Thousands of independent inventors are contacted by unscrupulous invention, promotion, licensing, and marketing firms each year. These shady firms attempt to scam inventors into purchasing a useless or excessively narrow patent, and the ploys often work by taking advantage of the inventor's enthusiasm for an invention and making false claims about how successful the products potential is. Below are a few warning signs that a patenting firm is not legitimate.

  • They make promises that sound too good to be true. If it sounds too good to be true, it probably is. Scammers make promises they can't follow through with in order to get inventors on board. Representatives with phony firms aren't concerned with whether they cannot hold up to their end of the deal; they just want your money.
  • They want a large sum of money right away. This is a telltale sign of a scam. These con artists hook you with their claims and then tell you that you need to buy right away in order to get the deal. They may say that someone else will patent your idea first if you don't patent at that very moment. These up-front fees are usually large. Reputable firms usually have a smaller up-front fee because they make their money off of successful royalty arrangements from the inventions they accept.
  • They won't respond to your questions in writing.

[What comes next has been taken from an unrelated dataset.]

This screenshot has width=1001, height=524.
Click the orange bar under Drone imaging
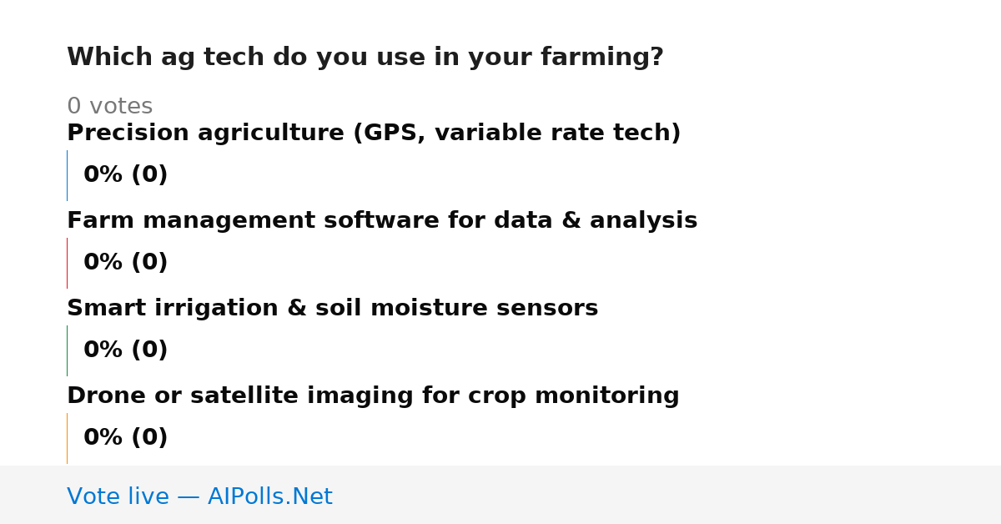[67, 438]
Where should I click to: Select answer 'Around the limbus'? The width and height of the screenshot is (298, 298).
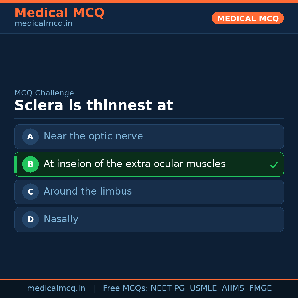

Any firm that refuses to respond to your questions in writing is very questionable. Firms will do this to avoid lawsuits, as anything in writing can be used against them in a court of law. Always submit all questions in writing via email or print.
  • You are told that your idea is a surefire hit. Patent scammers will usually exaggerate how well your invention will sell in order to get you to purchase their product. If they do not give you a realistic review or opinion, they are likely a scammer.
  • They won't provide key documents for your review. Any legitimate firm will happily provide you with copies of all paperwork for your own personal review. It is a big red flag when a company cannot provide you with client references and other important documents. A real firm will be able to provide you with all the information you request.
  • It's difficult to directly contact anyone in the company. If it is difficult to reach a representative, it's probably because they don't have a real office or company location. A real business usually has a receptionist to take calls and messages. If they don't have a company address or location, it is likely a scam.
  • They lack positive standing with the BBB or FTC. The Better Business Bureau and the Federal Trade Commission are both organizations that look into businesses to ensure they are legitimate. You can check online if the company is BBB- or FTC-approved before purchasing anything.